Malachi’s opening theme is the crux of Paul’s argument in Romans chapter 9, pertaining to his Jewish brethren. The apostle, grieved that so many Jews by carnal descent from Abraham have rejected their Messiah when He arrived, reminds his readership that he is related by blood to these people. “Who are Israelites, to whom pertain the adoption, the glory, the covenants, the giving of the law, the service of God, and the promises; of whom are the fathers (patriarchs), and from whom, according to the flesh, Christ (Messiah) came, who is over all, the eternally blessed God. Amen,” Romans 9:4, 5. Romans chapters 9 through 11 treats the topic of Israel, and her standing in God’s plan in light of the inclusion of the Gentiles into God’s church.

 

Where did that leave Israel, with all of its glories? Since the purpose of this commentary presently is not to expound Romans, but to demonstrate God’s sovereign love for the children of Jacob, we skip ahead a few verses to Israel and Edom’s parents. Paul writes, “(for the children not yet being born, nor having done any good or evil, that the purpose of God according to election might stand, not of works, but of Him who calls), it was said to her, “The older shall serve the younger.” As it is written, “Jacob I have loved, but Esau I have hated,” Romans 9:11-13. Paul quotes Malachi to demonstrate that God’s elective purpose to determine the channel of divine, progressive revelation culminating in Messiah, would come through Jacob’s seed, not Esau’s. Neither Paul nor Malachi had the patriarchs in mind when they wrote these words. Rather, God demonstrated His purpose in election by calling the (future) Israel to service: a summons the Jews in turn answered, as He knew they would. Israel would tend and keep (or guard) God’s revelation in Scripture, being both its recipients and proclaimers. God chose receptive vessels through whom He would form the nation of Israel, and out of whom He would bring forth Messiah. The impression being here that divine choices were made on the highway of Israel’s development and God tended to her, cultivating her at every turn.
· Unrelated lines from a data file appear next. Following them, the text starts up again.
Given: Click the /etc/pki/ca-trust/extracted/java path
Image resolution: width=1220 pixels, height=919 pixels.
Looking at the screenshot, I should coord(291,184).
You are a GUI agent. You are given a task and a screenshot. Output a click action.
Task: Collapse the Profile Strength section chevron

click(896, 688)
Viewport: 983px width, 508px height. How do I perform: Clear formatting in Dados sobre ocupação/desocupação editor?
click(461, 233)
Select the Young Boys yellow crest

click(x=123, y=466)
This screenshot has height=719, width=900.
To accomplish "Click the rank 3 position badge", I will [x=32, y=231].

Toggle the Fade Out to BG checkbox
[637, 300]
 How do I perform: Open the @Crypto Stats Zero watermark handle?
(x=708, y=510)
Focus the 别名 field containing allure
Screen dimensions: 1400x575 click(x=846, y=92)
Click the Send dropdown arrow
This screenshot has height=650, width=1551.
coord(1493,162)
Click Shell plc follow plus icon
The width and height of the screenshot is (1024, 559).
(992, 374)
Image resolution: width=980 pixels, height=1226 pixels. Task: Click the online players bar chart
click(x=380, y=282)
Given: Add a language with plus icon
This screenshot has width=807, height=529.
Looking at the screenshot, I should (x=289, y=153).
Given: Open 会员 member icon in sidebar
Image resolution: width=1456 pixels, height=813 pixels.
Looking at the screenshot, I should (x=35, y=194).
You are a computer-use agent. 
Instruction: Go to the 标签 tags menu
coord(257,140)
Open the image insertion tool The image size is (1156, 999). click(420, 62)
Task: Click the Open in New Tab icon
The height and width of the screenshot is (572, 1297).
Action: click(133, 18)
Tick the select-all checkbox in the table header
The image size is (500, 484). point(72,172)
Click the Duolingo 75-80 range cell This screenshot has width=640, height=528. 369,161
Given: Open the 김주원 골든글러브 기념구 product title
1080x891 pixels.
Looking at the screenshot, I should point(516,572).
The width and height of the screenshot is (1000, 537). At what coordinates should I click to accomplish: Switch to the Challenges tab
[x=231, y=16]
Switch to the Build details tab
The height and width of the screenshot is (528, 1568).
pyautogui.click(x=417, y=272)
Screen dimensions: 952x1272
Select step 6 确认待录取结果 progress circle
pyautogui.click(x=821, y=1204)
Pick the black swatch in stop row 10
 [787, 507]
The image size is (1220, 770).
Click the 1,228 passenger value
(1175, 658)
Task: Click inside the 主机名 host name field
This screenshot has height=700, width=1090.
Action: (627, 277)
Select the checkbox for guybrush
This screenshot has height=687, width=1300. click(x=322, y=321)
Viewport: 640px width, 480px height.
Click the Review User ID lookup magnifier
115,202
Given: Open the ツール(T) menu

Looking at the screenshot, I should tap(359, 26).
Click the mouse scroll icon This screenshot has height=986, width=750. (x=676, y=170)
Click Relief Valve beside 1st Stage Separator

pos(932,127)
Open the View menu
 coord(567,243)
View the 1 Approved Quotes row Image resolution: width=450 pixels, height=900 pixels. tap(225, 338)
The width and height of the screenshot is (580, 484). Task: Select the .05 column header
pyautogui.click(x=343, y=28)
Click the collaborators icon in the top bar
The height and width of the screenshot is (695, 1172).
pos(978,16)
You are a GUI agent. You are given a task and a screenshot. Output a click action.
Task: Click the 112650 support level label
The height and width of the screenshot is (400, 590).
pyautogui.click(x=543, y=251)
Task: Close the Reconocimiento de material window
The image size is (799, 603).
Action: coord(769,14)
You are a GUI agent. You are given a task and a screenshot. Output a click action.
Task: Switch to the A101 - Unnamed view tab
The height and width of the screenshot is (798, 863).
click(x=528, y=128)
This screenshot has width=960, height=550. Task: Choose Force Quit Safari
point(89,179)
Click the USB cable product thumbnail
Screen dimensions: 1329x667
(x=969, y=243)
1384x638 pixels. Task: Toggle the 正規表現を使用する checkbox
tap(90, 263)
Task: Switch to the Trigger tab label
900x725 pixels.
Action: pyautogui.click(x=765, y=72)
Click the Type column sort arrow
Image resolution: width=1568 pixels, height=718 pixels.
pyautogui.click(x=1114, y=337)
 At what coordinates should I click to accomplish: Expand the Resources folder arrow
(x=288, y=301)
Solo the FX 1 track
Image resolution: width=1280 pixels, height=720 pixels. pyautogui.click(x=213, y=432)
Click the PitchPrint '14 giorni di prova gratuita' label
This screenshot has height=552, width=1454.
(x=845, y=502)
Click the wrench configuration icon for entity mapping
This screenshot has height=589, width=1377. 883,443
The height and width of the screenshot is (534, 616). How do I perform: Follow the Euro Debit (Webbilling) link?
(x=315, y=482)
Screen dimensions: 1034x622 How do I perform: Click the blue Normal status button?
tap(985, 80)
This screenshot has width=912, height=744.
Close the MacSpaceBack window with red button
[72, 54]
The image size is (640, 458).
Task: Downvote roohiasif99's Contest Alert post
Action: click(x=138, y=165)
God loved (chose) Shem and hated (rejected) Japheth and Ham. God loved (chose) Peleg and hated (rejected) Joktan. God loved (chose) Abram and hated (rejected) Nahor and Haran, Genesis 11:10, 16, 12:1. Malachi 1:2, 3 must be read in light of the determinant for God’s choice. His purpose through Israel was ultimately to bring in the second Adam to restore humanity to His intended purpose from the beginning. In Christ the image of God would be renewed, as God’s new representative Man would perfectly obey, where our first parent transgressed. It was a great honor to be the family chosen out of the nations for that purpose.

 

Moses, in similar language to Malachi, reminds the Jews during their wilderness wanderings and before their entrance into Canaan of God’s elective purposes. “For you are a holy people to the Lord your God; the Lord your God has chosen you to be a people for Himself, a special treasure above all the peoples on the face of the earth. The Lord did not set His love on you nor choose you because you were more in number than any other people, for you were the least of all peoples; but because the Lord loves you, and because He would keep the oath which He swore to your fathers,” Deuteronomy 7:6-8. God’s love is unchanging because He is from eternity immutable. God indeed loves Jacob.